Older workers, low-skilled workers and those with low wages or a temporary contract are less able to keep their employment position after long periods of sick leave. Table 2.6 shows the differential effects of claim duration on the probability of employment (either in the same job or in a new job) by individual characteristics of claimants. Poor employment and poor skills largely decrease the probability to remain employed for long-term claimants to an extent that is greater than the severity of the health shock.

References

[1] Albreht, T. et al. (2016), Health Systems in Transition: Slovenia (Vol. 18 No. 3 2016).

[4] EUROSTAT (n.d.), Earnings - Labour Market (incl. LFS), 2021, https://ec.europa.eu/eurostat/web/labour-market/earnings (accessed on 4 November 2021).

[3] OECD (2015), Fit Mind, Fit Job: From Evidence to Practice in Mental Health and Work, Mental Health and Work, OECD Publishing, Paris, https://dx.doi.org/10.1787/9789264228283-en.

[2] ZZZS (2020), Podatki o obveznem zdravstvenem zavarovanju.

[5] ZZZS (2016), Podatki o obveznem zdravstvenem zavarovanju.

Notes

← 1. For COVID-19 related sickness absences, this regulation is lifted temporarily.

← 2. See: https://www.rtvslo.si/dostopno/zzzs-je-skoraj-petino-odlocb-o-dolgotrajni-bolniski-izdal-z-zamudo/511546.

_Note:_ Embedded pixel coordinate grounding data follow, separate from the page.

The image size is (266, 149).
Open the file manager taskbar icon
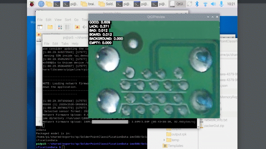coord(49,4)
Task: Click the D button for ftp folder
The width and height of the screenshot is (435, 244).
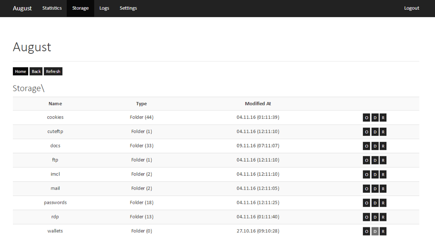Action: point(375,160)
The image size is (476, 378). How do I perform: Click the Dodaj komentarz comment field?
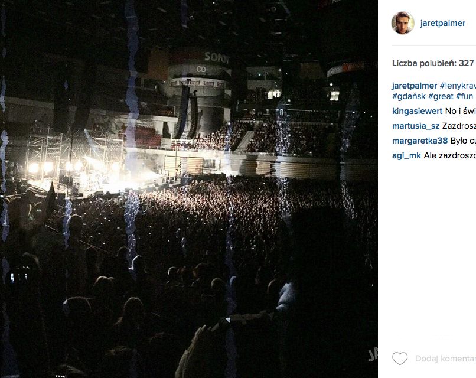tap(445, 359)
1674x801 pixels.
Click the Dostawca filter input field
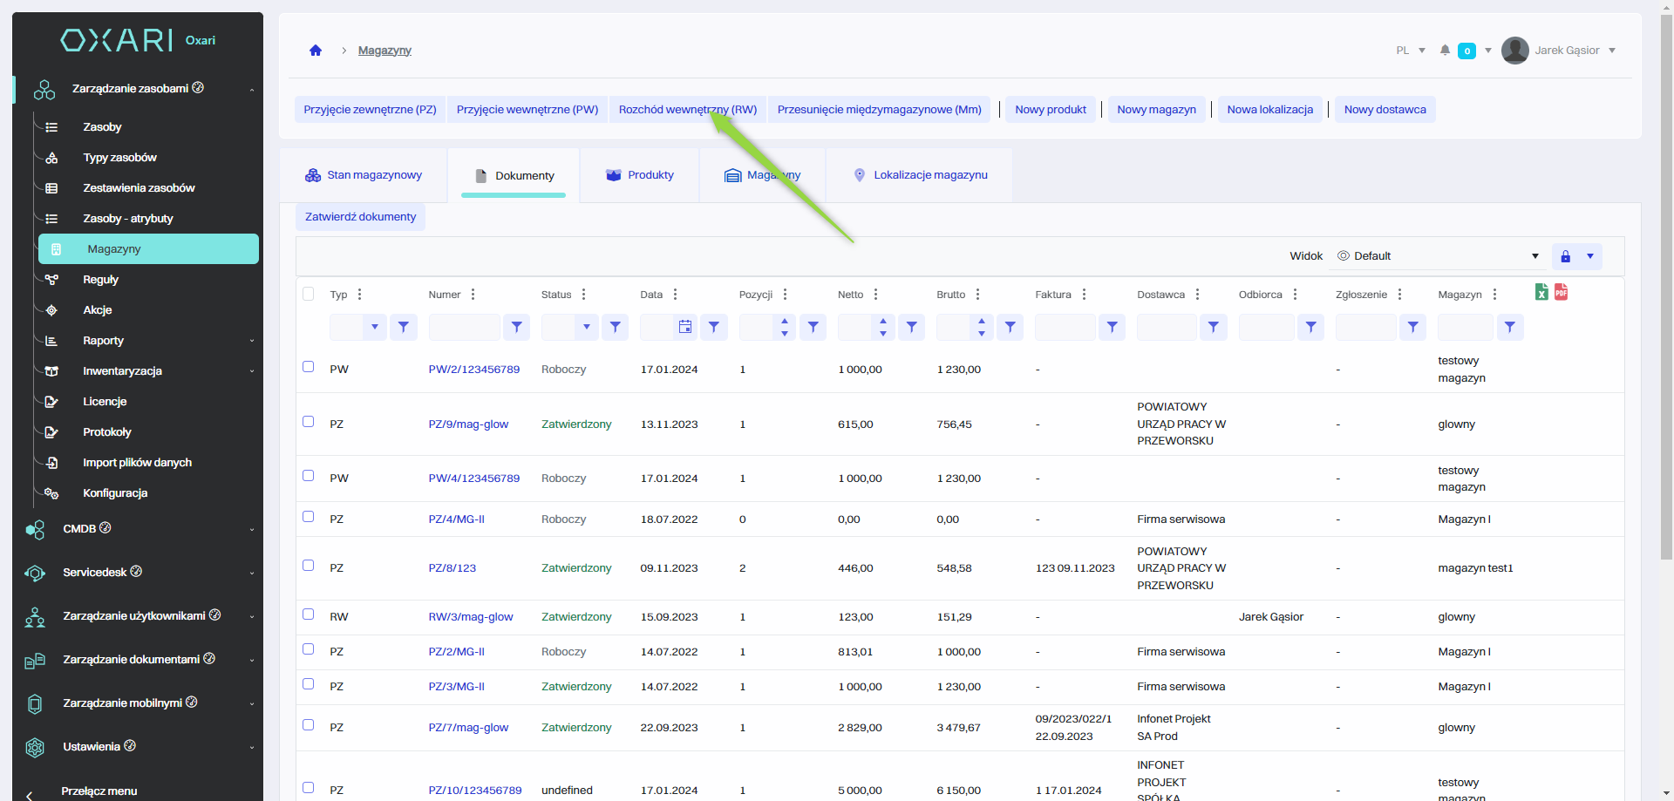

← 3. Figure 2.5 is based on data shared by the NIJZ, where sickness spells were pooled in pre-determined duration bins. Focusing on sickness spells of 45 calendar days or longer, which corresponds to the sickness spells entirely financed by the ZZZS through sickness insurance (30 working days).

← 4. Figure 2.8 is constructed using linked administrative record of sickness and employment records, which contain only four types of qualifying causes: mental health diseases, cardiovascular diseases (CVD), diabetes, and work injuries. These causes are not representative of the stock of sickness claims as they together represent less than 10% of all spells, although probably considerably more for long-term spells. Results from the administrative records, although illustrative, should thus not be generalised to the Slovenian sickness insurance as a whole.

← 5. While this is useful, it adds some noise into the approximations, as sick payments are calculated using the number of working days but the administrative data records calendar days of sick leave. To overcome this issue, one can estimate the number of working days using the information of working days and calendar days in a certain month: (number of calendar days absent in a month / number of days in a month) x number of working days.

← 6. Table 2.4 presents only the median characteristics, but the share of 25-49 year-olds decreases with duration on sickness leave, while the share of 50-64 year-olds increases.